Task goal:
Using the data below, gather each line that includes the word "heading".

[Material for this task Boundary: Start]

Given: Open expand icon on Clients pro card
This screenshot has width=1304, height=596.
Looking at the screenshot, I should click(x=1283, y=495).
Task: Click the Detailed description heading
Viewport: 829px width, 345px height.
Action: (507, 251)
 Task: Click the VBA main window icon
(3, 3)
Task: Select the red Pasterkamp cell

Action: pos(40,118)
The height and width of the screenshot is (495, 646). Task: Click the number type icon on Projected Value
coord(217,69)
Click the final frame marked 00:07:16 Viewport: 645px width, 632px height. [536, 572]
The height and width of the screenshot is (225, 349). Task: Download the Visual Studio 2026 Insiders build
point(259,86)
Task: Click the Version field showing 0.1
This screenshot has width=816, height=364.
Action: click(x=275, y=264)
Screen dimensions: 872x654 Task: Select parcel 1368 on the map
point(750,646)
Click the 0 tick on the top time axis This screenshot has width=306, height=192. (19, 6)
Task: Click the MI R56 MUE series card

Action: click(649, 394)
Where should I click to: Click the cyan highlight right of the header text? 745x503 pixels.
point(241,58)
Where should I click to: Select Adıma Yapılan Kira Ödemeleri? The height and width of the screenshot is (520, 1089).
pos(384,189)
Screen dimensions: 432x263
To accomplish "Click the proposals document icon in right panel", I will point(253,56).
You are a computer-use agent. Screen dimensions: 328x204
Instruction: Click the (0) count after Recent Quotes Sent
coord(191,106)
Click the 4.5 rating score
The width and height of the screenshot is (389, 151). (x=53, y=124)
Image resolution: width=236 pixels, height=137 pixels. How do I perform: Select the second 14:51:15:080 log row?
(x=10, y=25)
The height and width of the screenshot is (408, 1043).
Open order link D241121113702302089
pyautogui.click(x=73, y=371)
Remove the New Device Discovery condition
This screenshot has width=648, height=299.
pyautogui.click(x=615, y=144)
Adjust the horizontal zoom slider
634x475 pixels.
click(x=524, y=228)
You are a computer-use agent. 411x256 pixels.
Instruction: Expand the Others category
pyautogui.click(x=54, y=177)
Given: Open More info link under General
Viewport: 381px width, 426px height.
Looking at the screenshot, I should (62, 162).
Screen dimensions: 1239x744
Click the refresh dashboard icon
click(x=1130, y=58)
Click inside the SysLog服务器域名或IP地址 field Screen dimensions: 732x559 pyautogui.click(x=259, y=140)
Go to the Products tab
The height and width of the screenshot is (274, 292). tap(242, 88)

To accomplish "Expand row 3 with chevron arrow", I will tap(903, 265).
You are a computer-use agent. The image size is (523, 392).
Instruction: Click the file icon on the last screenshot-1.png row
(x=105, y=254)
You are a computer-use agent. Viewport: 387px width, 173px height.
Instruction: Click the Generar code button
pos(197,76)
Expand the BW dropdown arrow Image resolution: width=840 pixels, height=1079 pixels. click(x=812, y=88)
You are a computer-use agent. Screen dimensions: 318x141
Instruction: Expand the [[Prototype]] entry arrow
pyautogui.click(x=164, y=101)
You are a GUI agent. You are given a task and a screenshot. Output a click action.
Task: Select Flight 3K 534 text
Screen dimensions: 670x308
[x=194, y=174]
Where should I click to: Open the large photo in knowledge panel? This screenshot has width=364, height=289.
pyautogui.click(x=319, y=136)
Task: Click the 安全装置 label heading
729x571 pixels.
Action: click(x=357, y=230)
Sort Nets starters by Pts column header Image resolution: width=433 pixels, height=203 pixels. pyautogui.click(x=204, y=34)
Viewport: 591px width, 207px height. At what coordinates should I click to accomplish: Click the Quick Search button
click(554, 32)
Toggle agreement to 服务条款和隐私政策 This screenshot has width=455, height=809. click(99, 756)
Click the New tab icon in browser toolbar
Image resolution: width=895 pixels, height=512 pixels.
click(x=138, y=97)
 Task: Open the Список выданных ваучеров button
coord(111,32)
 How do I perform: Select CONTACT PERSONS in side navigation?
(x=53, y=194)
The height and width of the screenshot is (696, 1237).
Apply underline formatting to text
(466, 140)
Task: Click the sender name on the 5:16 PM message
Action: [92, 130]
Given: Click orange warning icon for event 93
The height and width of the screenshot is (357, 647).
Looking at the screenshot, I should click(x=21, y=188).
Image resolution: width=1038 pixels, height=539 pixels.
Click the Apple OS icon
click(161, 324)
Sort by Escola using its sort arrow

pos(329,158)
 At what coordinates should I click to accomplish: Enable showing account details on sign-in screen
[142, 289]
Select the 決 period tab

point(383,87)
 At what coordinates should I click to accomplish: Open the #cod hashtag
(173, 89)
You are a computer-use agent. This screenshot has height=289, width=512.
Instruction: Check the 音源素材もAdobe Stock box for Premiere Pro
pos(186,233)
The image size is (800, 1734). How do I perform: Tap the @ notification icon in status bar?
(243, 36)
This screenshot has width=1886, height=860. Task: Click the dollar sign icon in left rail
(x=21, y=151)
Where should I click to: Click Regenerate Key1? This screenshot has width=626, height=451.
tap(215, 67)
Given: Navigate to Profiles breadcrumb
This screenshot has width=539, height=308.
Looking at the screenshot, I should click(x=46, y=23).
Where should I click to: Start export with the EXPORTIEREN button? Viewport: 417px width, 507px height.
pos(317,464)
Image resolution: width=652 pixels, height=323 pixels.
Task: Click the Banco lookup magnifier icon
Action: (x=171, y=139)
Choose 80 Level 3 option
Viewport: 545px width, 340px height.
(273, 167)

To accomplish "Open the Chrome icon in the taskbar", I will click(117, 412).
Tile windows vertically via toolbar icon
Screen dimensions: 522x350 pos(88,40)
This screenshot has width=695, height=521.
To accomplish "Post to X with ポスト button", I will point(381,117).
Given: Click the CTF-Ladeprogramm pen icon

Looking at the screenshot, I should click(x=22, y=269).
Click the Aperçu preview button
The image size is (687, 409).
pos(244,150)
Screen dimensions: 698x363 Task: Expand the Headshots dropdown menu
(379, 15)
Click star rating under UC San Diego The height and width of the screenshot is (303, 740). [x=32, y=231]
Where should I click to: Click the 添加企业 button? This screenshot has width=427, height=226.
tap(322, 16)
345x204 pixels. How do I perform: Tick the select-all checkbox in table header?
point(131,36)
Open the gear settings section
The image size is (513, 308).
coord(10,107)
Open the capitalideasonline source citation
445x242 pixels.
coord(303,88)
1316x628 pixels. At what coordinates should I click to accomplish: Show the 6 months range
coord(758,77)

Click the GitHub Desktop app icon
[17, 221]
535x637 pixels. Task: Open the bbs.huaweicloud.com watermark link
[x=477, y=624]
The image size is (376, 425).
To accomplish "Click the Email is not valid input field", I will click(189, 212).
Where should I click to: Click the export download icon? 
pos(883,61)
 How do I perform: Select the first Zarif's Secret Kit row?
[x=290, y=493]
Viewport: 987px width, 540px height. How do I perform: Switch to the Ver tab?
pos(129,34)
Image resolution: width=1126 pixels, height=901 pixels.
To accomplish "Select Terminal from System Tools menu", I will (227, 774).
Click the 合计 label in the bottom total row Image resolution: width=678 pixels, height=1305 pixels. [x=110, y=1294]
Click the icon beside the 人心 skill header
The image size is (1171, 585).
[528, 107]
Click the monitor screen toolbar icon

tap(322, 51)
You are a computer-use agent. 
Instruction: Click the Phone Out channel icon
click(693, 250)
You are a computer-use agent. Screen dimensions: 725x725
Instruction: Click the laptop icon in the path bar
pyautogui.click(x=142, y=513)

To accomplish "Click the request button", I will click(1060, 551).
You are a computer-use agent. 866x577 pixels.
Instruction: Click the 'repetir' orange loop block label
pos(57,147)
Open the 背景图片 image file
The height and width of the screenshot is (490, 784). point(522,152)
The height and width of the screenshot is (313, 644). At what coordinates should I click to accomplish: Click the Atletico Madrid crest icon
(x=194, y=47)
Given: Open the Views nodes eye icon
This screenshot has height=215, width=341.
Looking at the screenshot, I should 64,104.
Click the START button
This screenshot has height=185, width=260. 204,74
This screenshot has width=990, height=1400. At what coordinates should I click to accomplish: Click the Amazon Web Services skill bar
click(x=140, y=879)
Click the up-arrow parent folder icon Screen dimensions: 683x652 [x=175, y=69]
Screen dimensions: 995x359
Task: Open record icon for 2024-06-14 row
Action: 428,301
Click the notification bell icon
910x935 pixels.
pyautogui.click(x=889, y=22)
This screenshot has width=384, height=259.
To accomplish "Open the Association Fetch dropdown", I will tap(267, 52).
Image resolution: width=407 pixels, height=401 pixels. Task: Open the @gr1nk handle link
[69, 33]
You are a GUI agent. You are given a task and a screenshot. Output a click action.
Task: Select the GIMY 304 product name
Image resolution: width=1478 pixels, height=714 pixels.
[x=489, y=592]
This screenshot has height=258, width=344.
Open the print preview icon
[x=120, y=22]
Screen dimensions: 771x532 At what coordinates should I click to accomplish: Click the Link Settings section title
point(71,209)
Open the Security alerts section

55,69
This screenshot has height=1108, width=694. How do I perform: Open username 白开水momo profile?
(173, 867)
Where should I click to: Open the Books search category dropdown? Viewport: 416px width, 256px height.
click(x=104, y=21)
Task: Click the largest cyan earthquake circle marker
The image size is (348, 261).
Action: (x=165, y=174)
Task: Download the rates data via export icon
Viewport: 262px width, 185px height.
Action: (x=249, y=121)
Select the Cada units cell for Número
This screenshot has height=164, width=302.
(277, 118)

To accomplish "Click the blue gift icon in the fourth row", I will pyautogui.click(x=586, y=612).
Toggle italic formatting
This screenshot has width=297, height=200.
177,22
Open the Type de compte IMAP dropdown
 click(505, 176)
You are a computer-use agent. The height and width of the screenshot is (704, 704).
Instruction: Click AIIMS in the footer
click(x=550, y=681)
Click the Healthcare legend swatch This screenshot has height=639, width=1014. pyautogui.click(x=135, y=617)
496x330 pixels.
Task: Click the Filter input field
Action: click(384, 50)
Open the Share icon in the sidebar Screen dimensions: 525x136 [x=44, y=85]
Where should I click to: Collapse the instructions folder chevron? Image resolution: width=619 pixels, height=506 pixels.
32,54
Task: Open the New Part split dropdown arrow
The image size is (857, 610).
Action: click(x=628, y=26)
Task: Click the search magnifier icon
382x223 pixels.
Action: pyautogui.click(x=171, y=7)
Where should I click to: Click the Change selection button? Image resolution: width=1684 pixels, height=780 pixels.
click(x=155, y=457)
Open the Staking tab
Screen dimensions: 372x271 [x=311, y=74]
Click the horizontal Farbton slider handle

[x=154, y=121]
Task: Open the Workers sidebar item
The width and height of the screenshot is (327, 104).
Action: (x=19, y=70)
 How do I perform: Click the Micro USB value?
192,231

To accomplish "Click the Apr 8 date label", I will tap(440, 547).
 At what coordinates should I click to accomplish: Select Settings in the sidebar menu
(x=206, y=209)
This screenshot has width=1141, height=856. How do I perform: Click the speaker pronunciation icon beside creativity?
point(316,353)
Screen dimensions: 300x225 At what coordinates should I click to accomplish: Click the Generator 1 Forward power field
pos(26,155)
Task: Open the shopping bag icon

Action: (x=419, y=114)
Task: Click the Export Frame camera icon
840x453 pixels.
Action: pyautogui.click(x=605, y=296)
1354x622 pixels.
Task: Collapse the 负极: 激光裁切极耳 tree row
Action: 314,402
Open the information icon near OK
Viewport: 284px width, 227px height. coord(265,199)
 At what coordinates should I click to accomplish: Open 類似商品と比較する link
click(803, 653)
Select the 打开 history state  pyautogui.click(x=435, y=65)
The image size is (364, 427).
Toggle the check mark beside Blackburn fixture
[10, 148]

[Material for this task Boundary: End]

Output for this task:
Task: Click the Detailed description heading
Task: Click the 安全装置 label heading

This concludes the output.